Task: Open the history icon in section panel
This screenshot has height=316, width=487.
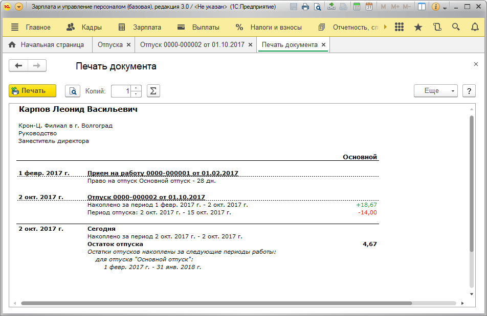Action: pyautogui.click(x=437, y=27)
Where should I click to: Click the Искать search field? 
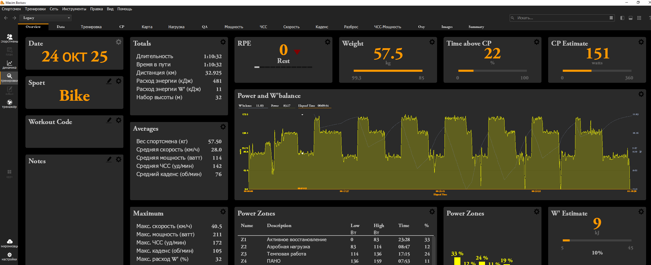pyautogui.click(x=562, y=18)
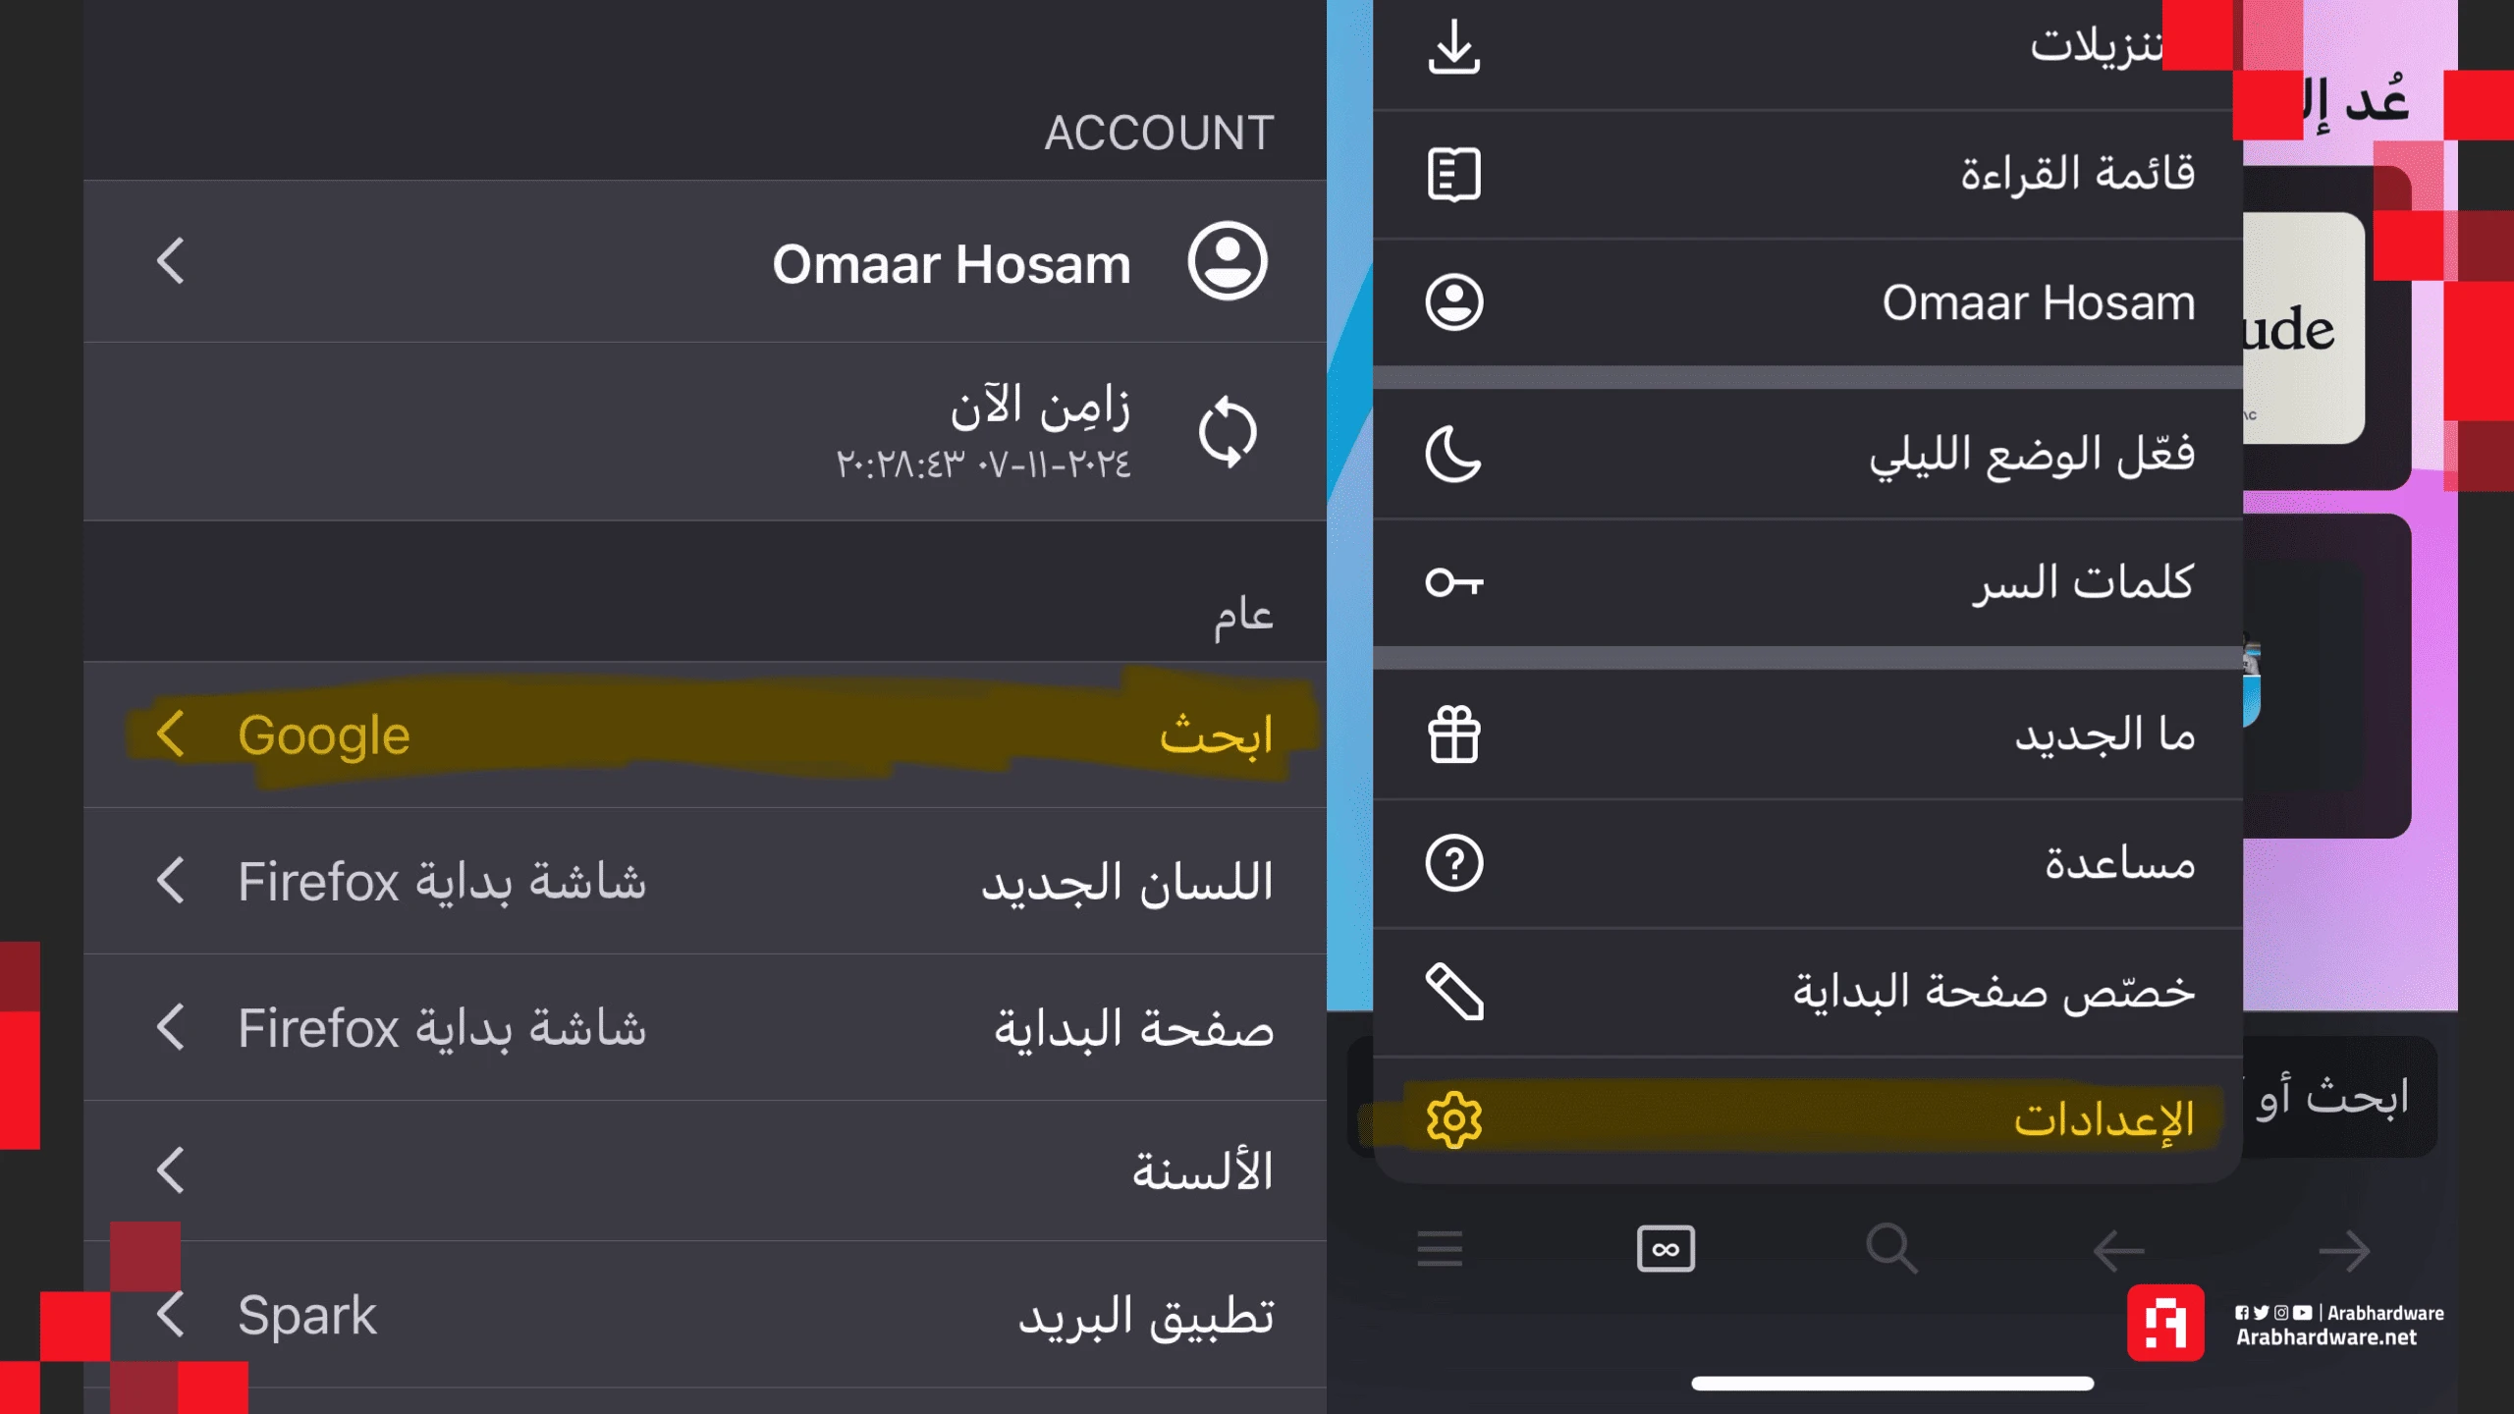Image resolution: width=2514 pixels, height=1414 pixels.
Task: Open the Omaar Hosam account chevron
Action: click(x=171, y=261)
=====
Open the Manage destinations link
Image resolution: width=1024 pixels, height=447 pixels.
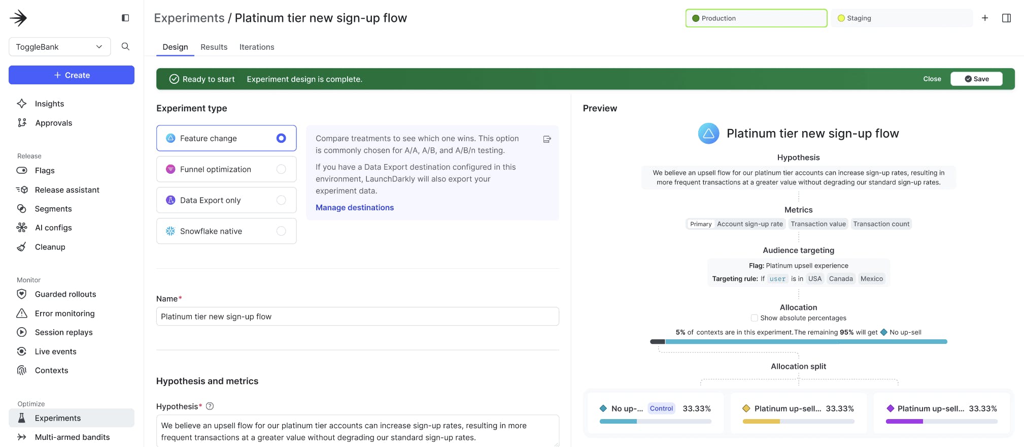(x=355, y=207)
=====
Stated exercise ::
Edit the rows starting with the line with "Task: Open the history icon in section panel" and going on through the line with "Action: click(x=171, y=261)", replacing "search field" with "search box" and keeping everything else the same. Give back only those rows, without the pictures.

Output of the exercise ::
Task: Open the history icon in section panel
This screenshot has height=316, width=487.
Action: pyautogui.click(x=437, y=27)
Where should I click to: Click the Искать search box? 
pyautogui.click(x=562, y=18)
Image resolution: width=2514 pixels, height=1414 pixels.
Task: Open the Omaar Hosam account chevron
Action: click(x=171, y=261)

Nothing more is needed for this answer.